Youngsters have weak fingers, remember this on the trigger pull. They also need a very short length of pull, so have a sacrificial stock that you can cut for their length of pull. Eye relief is one heck of an issue for a youngster, set the rifle up for the youngster where they can throw the gun up to the shoulder where they have complete field of view without "hunting" for the cross hair or focus.

We tried the Rossi break opens, two out of 5 were acceptable in accuracy, triggers are a real can of worms, unlike the Thompson Contenders with easily adjustable triggers.

OP, 13-year-olds are not the same in stature and strength in their frames. A less-than-max load will allow them to master the rifle, provided you accommodate their length of pull. We used a load of 36g of IMR 4895 with a Sierra 85g BTHP for deer for this 14-year-old neice, which she shot very well. Her dad shoots right out of the back of his garage, so she shoots often, gaining experience and confidence. We did put a Gentry muzzle break on the rifle, which allowed her to shoot with incredible accuracy.

The first experience with a rifle for a youngster is something they never forget, so make it a good one regarding gun fit, trigger pull, easy target acquisition, and recoil. Two nephews got Model 7's with Gentry muzzle breaks on them in 243 as they got a couple of years older where they could handle the rifle easier, but we did cut the plastic stocks to their length of pull.
My first shot with a centerfire rifle was with my dad's pre-64 M70 in '06, shooting Frankford Arsenal Match Target ball at a soda can about 25 yards away at the country dump in north Louisiana when I was 14. I hit the can with the irons, offhand, but the recoil was stout to this small for his age boy. I fell in love with the roar immediately. Still have that rifle, killed my first deer with it, and still love it to this day.
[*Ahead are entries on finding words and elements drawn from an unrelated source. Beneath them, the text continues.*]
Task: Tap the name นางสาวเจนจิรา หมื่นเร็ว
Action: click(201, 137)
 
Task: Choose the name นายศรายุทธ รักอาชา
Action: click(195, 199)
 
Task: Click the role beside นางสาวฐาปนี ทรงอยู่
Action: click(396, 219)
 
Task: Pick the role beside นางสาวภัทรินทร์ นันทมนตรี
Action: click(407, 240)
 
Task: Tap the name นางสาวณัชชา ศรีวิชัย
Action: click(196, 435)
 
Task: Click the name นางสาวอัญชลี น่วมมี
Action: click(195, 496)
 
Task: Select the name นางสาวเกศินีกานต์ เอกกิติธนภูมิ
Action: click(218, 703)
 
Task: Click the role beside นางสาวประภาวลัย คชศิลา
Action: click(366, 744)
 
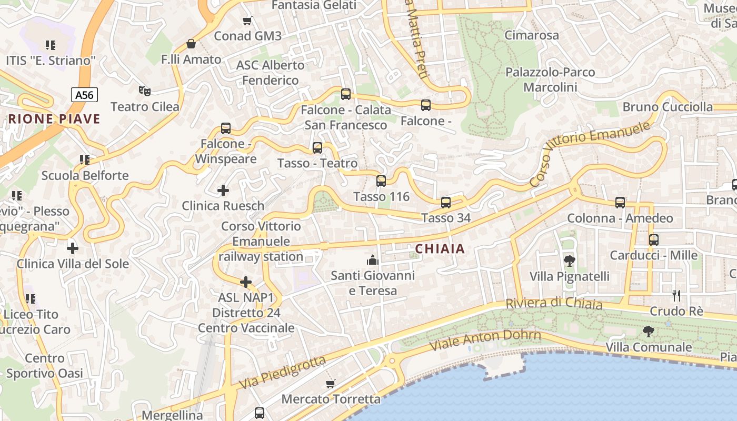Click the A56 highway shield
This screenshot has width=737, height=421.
pos(84,95)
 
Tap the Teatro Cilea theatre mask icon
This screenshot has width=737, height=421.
pos(145,91)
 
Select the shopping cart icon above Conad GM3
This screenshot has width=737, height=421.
pos(247,21)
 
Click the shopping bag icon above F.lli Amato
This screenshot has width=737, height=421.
pos(191,44)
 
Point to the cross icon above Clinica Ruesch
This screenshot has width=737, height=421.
pos(223,190)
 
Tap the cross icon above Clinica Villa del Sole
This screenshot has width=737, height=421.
pos(73,248)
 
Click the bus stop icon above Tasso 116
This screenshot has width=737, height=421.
pos(381,181)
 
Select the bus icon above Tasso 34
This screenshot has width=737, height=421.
pos(445,202)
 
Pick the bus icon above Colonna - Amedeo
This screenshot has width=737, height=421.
pos(620,202)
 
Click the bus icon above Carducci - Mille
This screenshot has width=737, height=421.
pos(653,239)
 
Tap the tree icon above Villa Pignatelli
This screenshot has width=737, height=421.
pos(569,260)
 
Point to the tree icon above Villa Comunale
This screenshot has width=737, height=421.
pos(648,332)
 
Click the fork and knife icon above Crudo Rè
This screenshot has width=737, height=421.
pos(676,295)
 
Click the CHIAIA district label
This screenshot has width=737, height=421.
pos(440,249)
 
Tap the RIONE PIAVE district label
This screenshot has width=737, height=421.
pos(54,119)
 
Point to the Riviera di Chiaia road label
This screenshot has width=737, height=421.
pos(554,304)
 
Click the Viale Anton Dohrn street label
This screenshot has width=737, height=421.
pos(485,340)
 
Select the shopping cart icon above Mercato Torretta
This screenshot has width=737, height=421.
pos(330,384)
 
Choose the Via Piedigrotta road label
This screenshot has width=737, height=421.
pos(283,373)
I agree, something smaller is a better choice for young 'uns to shoot from a rest and for their first deer. But, back in the mid-70s firing an '06 gave a boy bragging rights with his scrawny friends as we swapped stories over the latest issues of Sports Afield, Field & Stream, and Outdoor Life in the school library after lunch on rainy days.
 
I purchased a Ruger Mk II 243 with the pencil 20 inch barrel and the trigger was horrible! 5-6 lbs. Purchased the Timney trigger kit and while it's a little gunsmithing to install it, the pull went down to 2.7 lbs. The little rifle shoots lights out good!! 1 inch groups at 200 yds. Very fun rifle!! I'm shooting factory ammo by Federal with the 95 grain Berger bullets. My daughter is 6 and shoots it off a triclawps cradle and does really well on steel. No bad experience at all with the light barrel or being in accurate. It's a fine rifle!
 
Someone mentioned the matte stainless (Hawkeyes) rusting easily, I see many rifles for sale used that are stained brown w rust???
Some have small rust , I'm going to call them pimples, like small blotches where the rust starts, others have entire action turning brown.
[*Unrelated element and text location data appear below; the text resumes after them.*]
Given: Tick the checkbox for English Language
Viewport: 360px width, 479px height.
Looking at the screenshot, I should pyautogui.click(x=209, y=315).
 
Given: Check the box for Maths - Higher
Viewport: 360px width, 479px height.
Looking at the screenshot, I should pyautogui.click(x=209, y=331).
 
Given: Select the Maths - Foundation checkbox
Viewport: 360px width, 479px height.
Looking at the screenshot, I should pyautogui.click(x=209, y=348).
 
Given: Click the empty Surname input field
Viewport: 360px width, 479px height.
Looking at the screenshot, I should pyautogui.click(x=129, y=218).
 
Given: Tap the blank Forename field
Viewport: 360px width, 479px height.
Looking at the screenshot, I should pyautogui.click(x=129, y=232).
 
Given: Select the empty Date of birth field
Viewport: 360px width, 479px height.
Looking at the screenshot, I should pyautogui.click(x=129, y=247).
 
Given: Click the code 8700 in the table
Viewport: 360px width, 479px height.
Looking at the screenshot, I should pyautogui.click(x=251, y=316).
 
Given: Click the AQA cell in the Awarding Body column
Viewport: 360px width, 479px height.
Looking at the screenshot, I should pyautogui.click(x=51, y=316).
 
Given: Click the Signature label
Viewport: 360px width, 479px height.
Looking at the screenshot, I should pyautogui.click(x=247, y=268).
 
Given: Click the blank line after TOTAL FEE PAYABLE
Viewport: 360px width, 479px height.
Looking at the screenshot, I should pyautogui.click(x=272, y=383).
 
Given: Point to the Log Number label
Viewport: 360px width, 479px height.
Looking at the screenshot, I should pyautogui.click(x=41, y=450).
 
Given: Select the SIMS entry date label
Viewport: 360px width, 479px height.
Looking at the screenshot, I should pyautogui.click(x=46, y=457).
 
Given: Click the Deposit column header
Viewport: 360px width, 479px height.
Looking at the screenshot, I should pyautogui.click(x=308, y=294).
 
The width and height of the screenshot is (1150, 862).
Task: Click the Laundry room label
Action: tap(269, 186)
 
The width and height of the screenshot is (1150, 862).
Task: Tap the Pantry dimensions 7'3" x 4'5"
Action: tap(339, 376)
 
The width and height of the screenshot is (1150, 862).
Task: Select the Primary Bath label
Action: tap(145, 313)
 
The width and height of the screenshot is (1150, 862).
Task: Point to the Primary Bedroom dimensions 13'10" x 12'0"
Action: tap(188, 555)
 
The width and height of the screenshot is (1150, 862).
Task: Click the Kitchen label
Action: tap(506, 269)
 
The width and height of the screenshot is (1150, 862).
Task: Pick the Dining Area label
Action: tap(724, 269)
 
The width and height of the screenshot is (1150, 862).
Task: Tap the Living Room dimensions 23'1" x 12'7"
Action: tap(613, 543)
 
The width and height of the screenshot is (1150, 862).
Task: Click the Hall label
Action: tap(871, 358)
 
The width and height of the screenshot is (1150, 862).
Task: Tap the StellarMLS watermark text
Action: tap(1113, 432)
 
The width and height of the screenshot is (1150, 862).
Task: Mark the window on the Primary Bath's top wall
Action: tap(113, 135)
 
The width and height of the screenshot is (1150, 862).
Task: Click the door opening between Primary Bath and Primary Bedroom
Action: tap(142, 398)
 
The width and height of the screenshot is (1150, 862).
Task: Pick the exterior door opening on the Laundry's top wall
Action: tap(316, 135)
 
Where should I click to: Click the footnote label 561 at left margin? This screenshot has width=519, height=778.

Then reviews of guys in Alaska w saltwater environment saying they hold up great.

Talk about mixed reviews!!!!

I'd go for a blue rifle if the stainless is that lame.

It looks like the early MkII's are polished stainless.
 
I think people mistake 'stain-less' with 'stain-free.' All stainless steel will rust, given enough time and exposure, but stainless is more rust-resistant than chrome moly. Anyone who has a knife made from, say, 5160, will see the blade stain/darken over time... often within 20 to 30 minutes of use! Stainless won't do this, but depending on the type of stainless steel used, it may be more or less susceptible to rust. I have a can of silicone spray and use that along with a silicone cloth to wipe off all of my stainless rifles and haven't had a problem. If I were going to a constantly rainy area to hunt, I'd break out the paste wax, pull the action and bottom metal from the stock, and give everything a good polished wax job. Having grown up in the Gulf South surrounded by swamp and marsh, I also use RIG grease on all of my blued firearms.